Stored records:
╔══
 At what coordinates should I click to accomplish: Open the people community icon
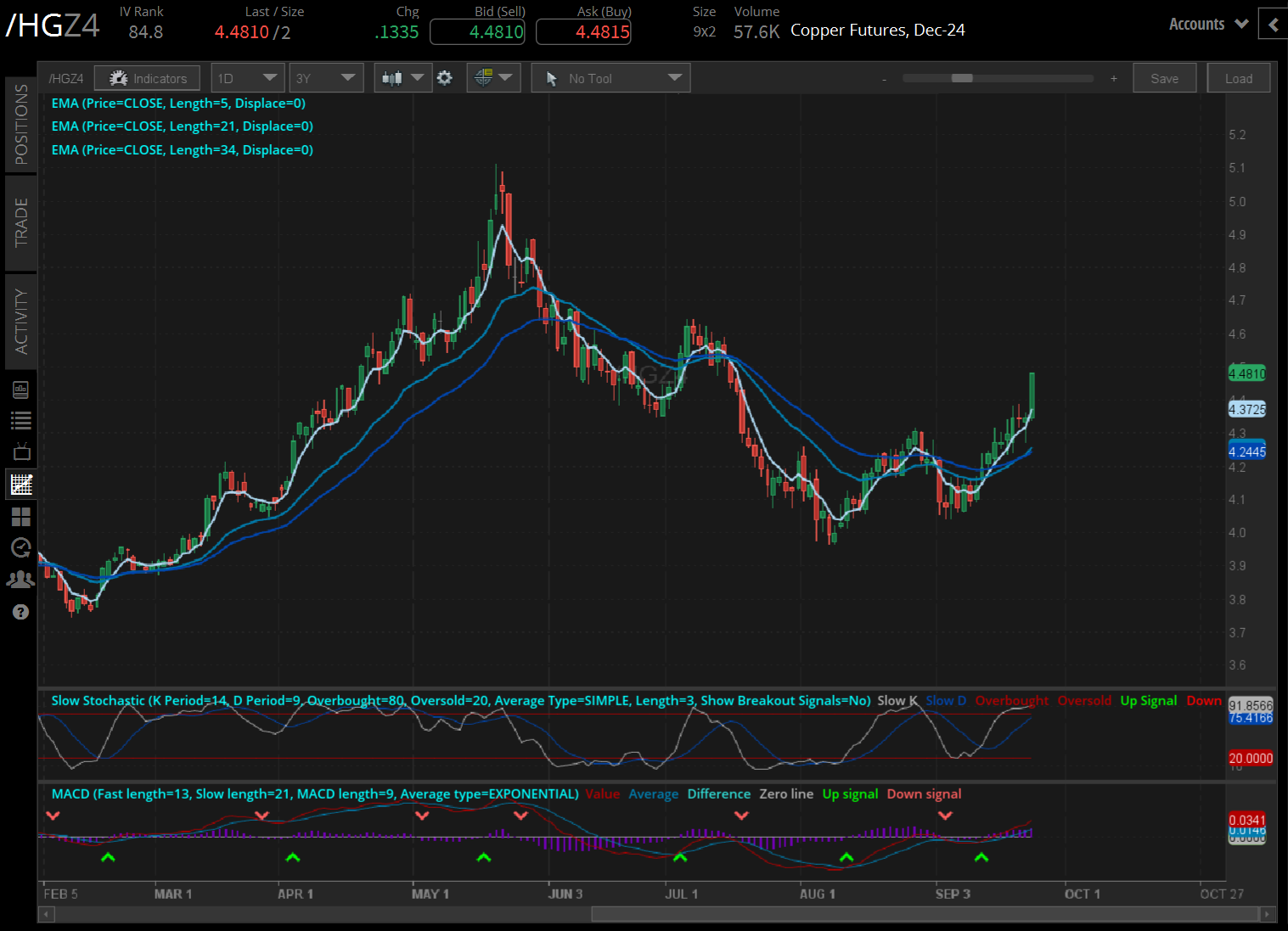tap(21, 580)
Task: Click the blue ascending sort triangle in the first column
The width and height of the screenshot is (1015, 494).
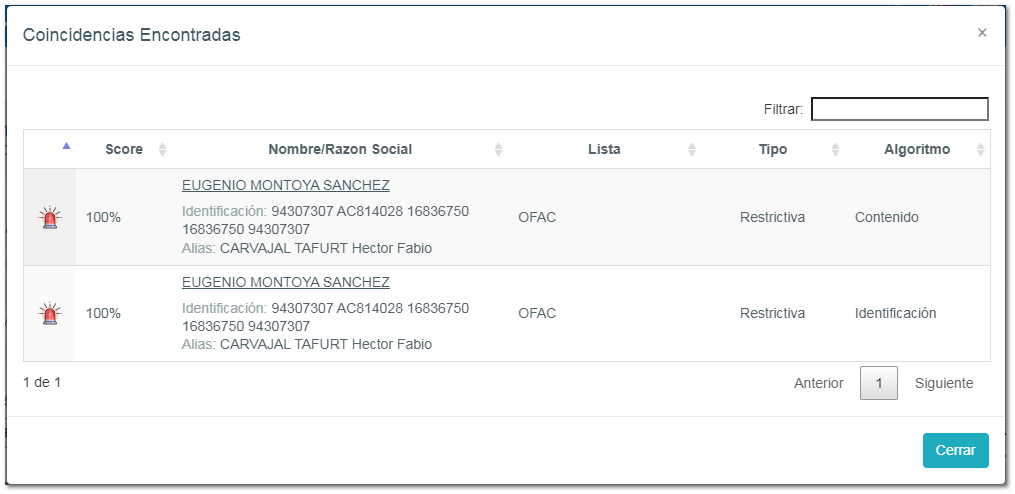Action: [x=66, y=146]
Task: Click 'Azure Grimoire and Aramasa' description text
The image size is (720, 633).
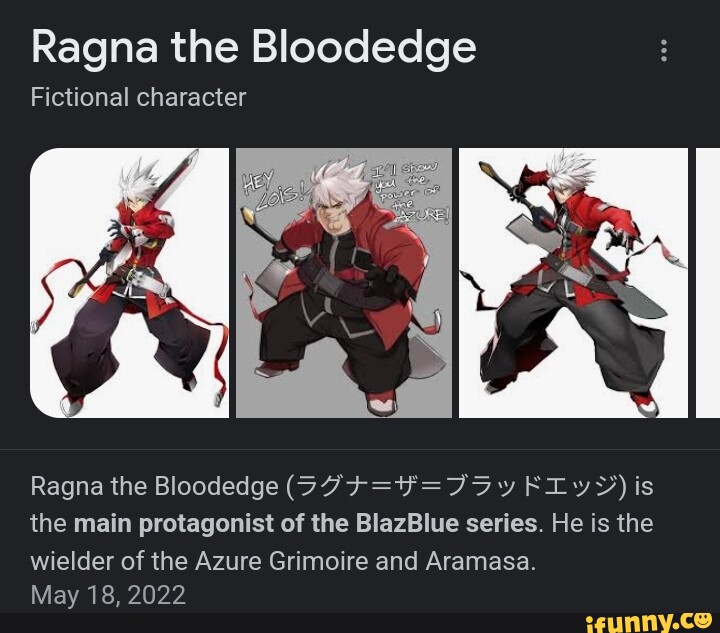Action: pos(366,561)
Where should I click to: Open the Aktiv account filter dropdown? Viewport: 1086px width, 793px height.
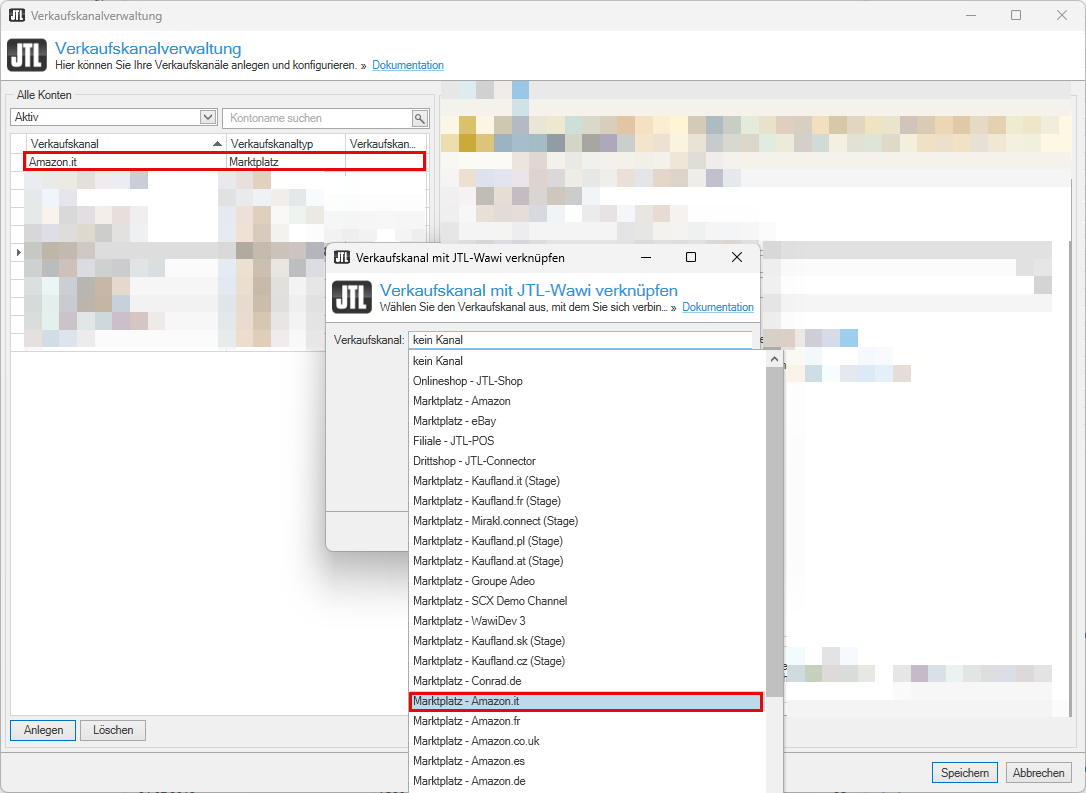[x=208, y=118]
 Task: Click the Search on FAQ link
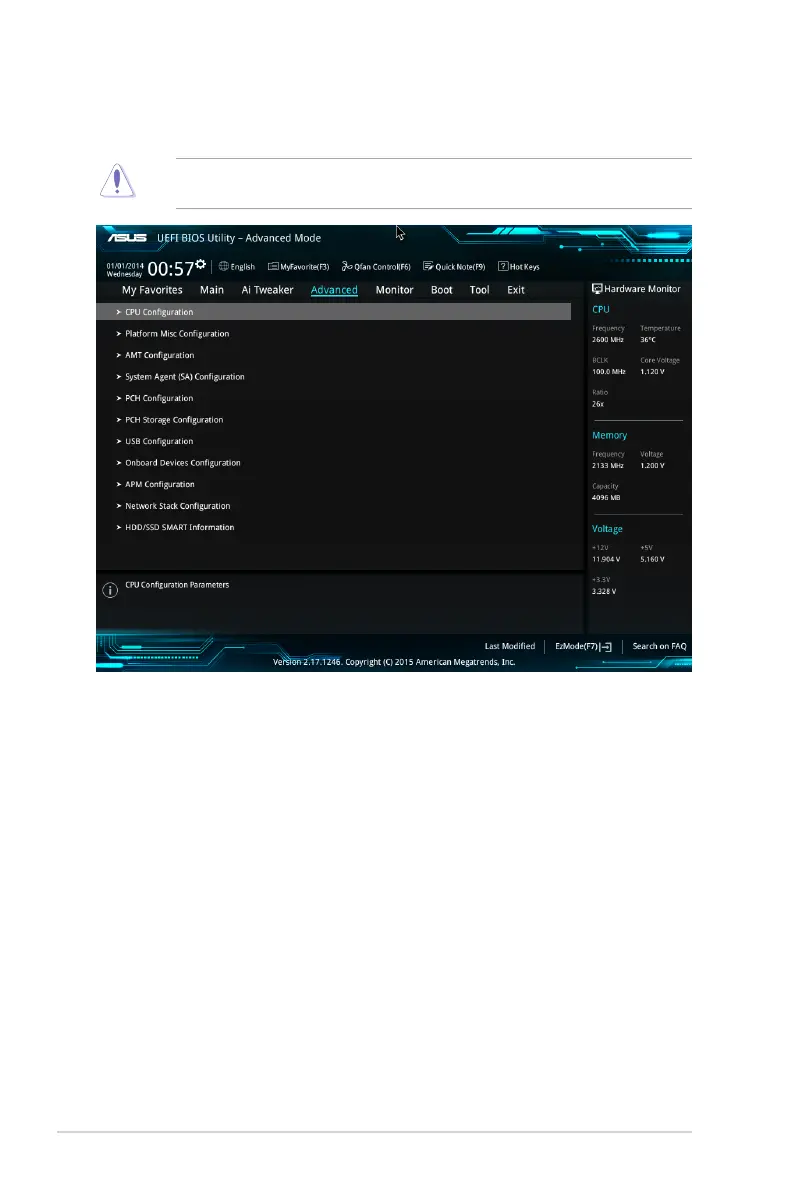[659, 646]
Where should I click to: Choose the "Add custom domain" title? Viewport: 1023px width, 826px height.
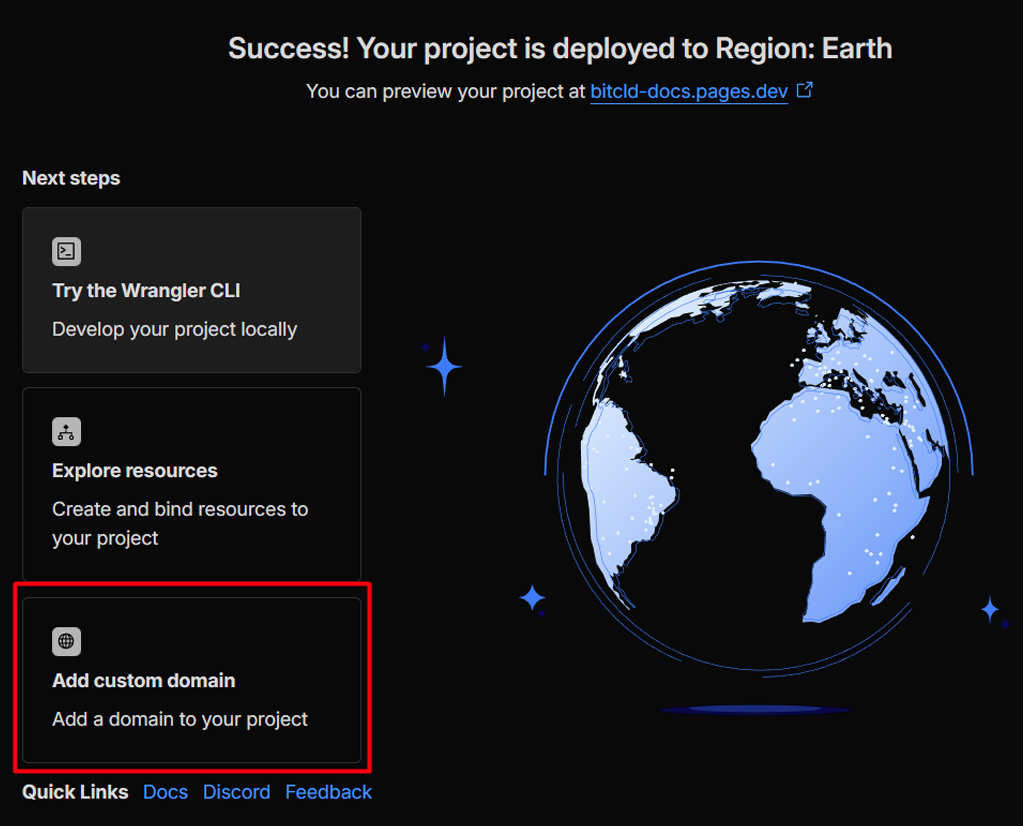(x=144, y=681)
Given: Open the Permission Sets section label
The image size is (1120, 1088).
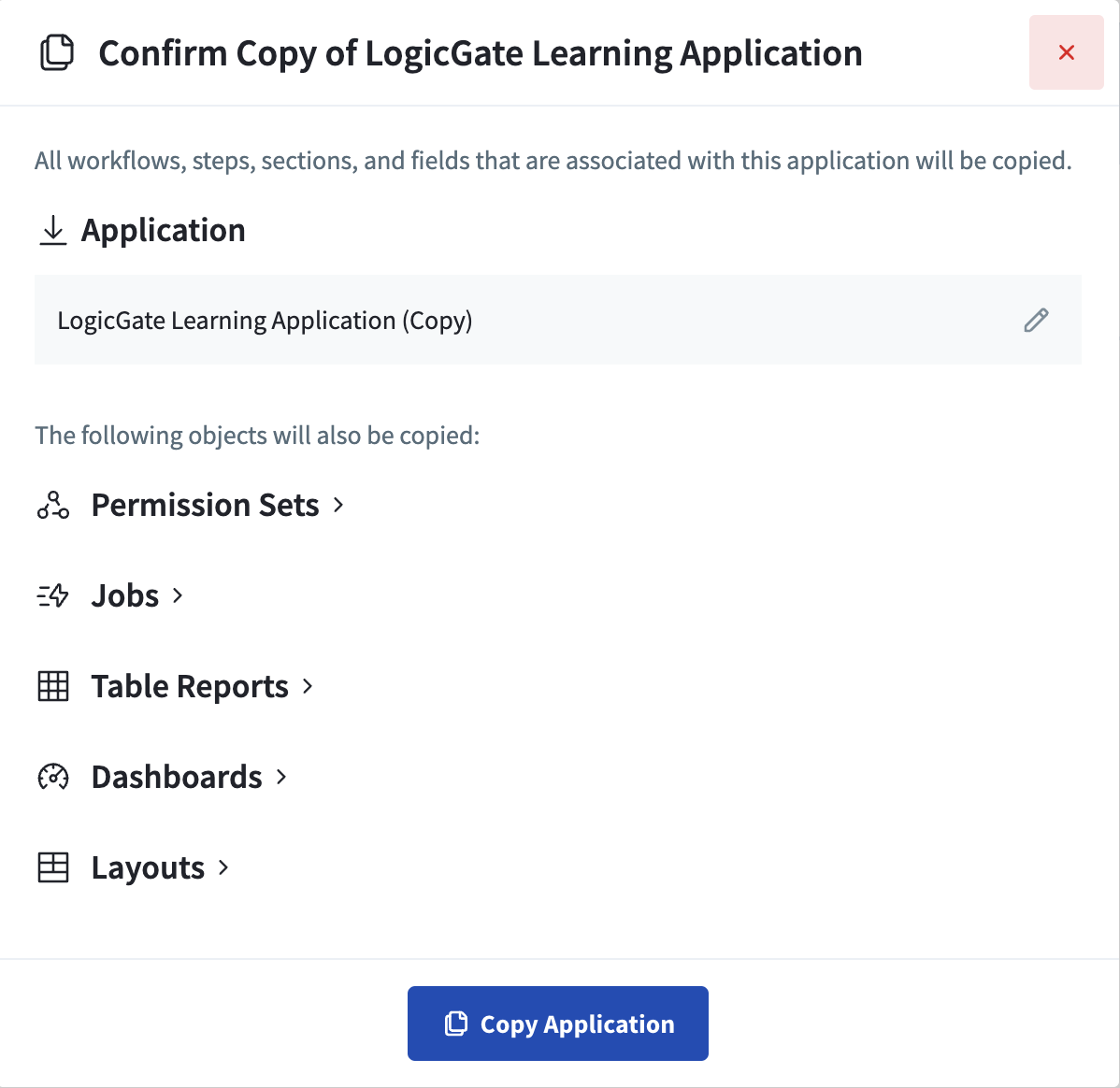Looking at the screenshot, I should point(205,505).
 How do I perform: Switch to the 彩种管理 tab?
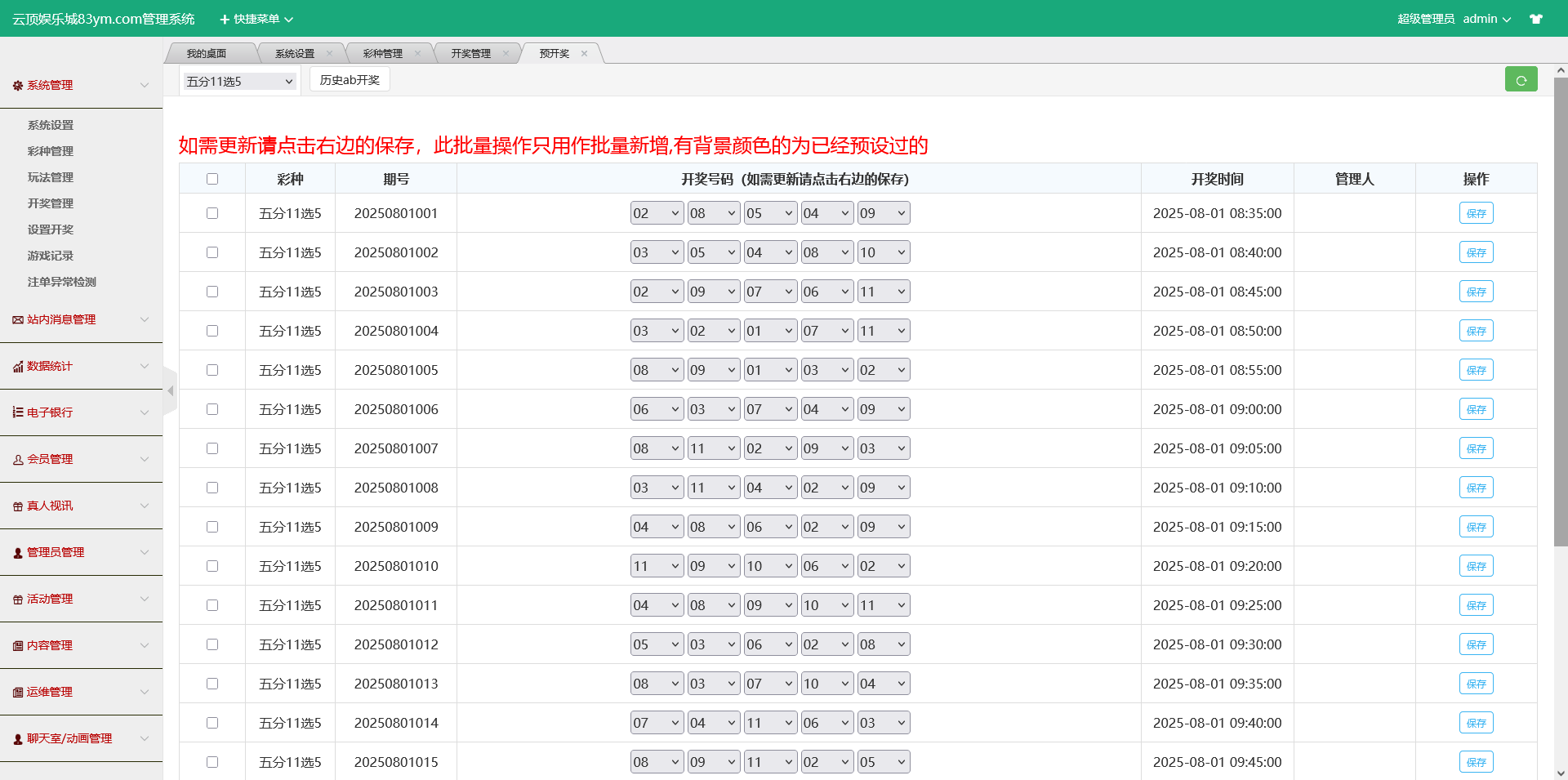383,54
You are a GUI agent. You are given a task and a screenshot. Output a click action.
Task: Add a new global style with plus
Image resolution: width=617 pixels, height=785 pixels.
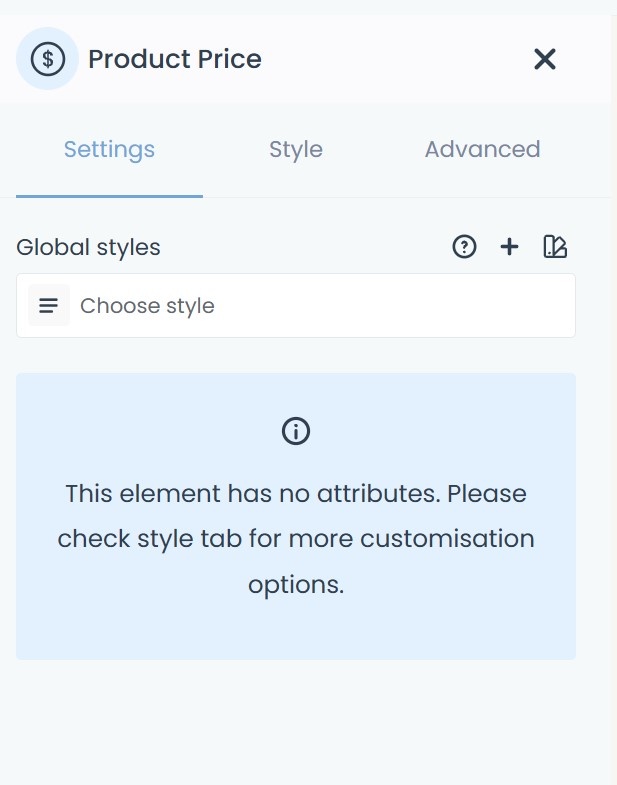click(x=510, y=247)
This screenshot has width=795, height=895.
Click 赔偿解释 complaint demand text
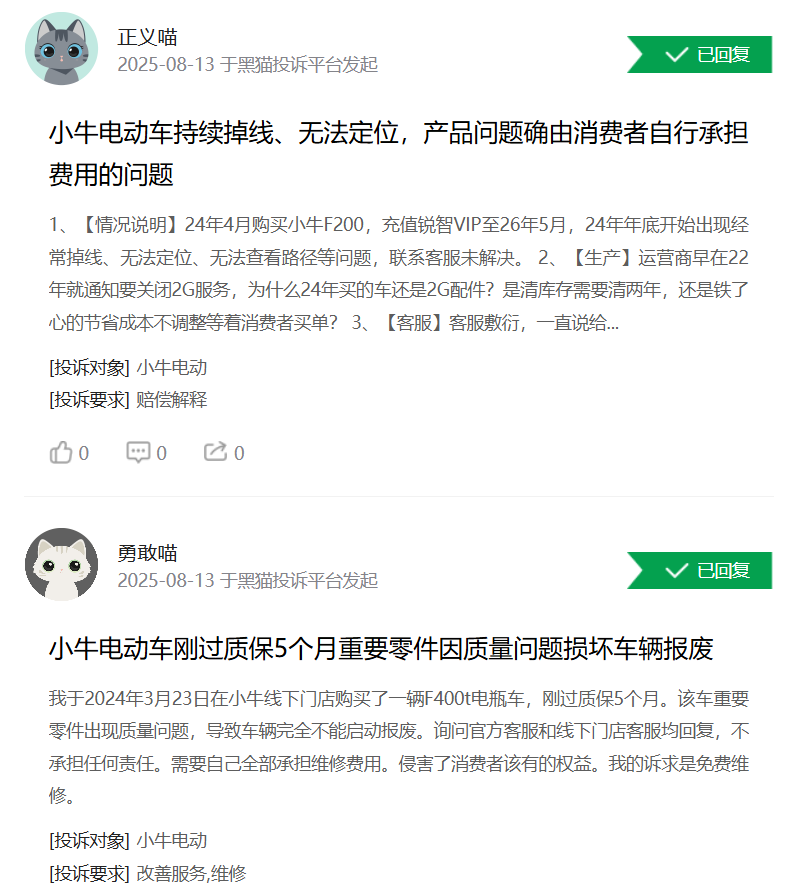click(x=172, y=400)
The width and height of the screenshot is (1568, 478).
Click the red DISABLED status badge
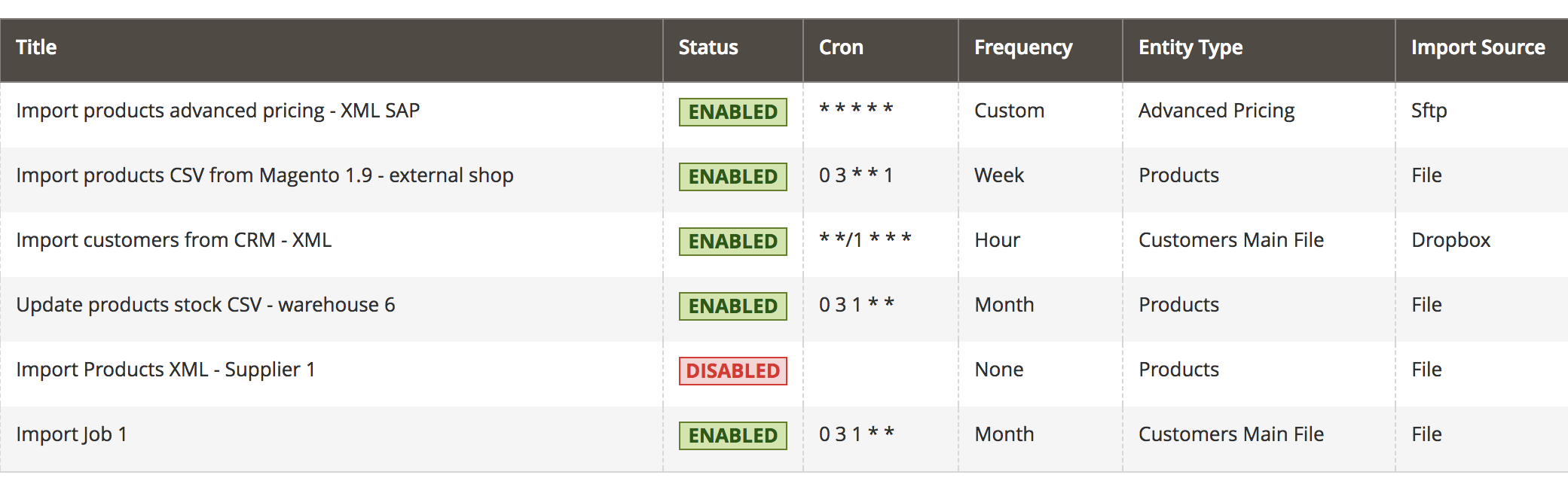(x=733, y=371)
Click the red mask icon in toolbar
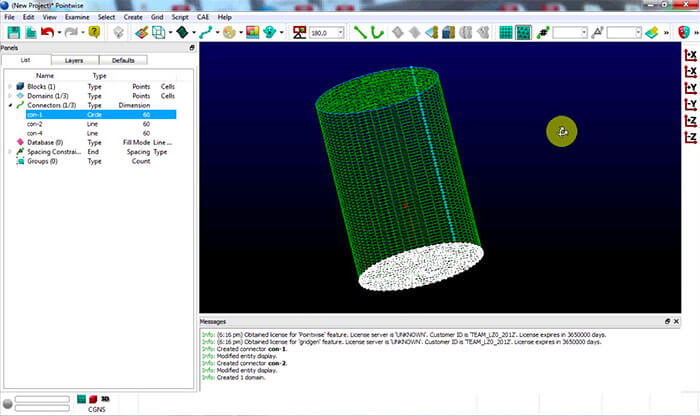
╚══
Exercise:
All pictures must be left out. Reproduce exactly the lines from the one containing "This screenshot has width=795, height=895." to the final line of the entries.

Solved exercise:
This screenshot has width=795, height=895.
Click 赔偿解释 complaint demand text
click(x=172, y=400)
The width and height of the screenshot is (1568, 478).
Click the red DISABLED status badge
(x=733, y=371)
Click the red mask icon in toolbar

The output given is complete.